(Records from a dataset)
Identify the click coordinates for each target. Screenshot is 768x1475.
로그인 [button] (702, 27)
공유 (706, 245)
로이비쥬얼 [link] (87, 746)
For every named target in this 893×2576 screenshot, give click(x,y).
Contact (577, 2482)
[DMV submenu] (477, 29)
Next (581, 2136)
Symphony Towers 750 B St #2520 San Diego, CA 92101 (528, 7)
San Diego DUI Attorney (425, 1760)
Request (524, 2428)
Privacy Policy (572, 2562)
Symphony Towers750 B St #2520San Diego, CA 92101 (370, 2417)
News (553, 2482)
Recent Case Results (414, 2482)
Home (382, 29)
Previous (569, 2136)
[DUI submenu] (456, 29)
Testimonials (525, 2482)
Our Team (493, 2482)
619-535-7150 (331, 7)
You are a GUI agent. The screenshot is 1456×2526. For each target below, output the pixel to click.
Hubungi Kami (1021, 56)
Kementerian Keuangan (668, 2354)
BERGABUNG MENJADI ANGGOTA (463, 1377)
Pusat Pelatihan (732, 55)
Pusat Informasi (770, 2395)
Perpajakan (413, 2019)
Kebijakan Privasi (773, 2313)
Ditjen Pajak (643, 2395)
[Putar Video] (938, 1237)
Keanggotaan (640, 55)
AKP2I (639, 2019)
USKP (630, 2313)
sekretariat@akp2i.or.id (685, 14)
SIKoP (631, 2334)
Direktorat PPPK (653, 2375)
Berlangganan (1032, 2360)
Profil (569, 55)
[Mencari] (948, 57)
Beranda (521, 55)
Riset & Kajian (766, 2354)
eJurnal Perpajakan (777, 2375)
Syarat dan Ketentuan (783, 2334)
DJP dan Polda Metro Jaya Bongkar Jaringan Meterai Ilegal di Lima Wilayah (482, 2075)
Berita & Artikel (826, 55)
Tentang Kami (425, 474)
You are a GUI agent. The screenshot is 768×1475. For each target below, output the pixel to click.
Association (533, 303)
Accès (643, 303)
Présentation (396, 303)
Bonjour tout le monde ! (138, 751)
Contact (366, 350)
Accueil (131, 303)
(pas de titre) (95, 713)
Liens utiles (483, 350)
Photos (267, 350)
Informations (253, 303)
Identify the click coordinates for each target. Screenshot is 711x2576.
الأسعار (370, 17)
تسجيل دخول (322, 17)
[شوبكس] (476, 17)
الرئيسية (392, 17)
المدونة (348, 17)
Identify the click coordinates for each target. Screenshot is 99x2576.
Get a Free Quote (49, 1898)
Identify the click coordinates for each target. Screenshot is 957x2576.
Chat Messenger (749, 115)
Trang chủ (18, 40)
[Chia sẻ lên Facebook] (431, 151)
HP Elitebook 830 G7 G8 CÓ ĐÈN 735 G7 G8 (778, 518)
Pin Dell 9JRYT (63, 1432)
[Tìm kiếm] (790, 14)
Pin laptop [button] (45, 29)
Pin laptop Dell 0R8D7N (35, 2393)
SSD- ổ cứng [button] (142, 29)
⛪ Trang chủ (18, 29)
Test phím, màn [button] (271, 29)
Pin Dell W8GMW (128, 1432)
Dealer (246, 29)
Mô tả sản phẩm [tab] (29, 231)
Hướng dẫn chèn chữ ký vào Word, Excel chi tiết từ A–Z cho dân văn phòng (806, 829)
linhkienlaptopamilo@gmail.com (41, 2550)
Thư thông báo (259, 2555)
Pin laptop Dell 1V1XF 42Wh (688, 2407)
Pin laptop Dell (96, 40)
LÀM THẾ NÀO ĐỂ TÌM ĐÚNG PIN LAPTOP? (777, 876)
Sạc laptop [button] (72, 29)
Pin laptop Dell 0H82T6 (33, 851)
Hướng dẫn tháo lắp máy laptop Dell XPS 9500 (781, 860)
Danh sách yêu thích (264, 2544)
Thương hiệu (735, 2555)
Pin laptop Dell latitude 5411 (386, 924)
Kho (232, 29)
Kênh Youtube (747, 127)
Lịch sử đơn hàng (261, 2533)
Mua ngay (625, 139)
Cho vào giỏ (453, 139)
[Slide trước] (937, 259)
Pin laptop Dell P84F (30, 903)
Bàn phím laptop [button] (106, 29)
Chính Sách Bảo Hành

__Work to complete__
Tell how many lines in the data hold the string "below". Only the number is wanted.

__Solution for this exercise__
2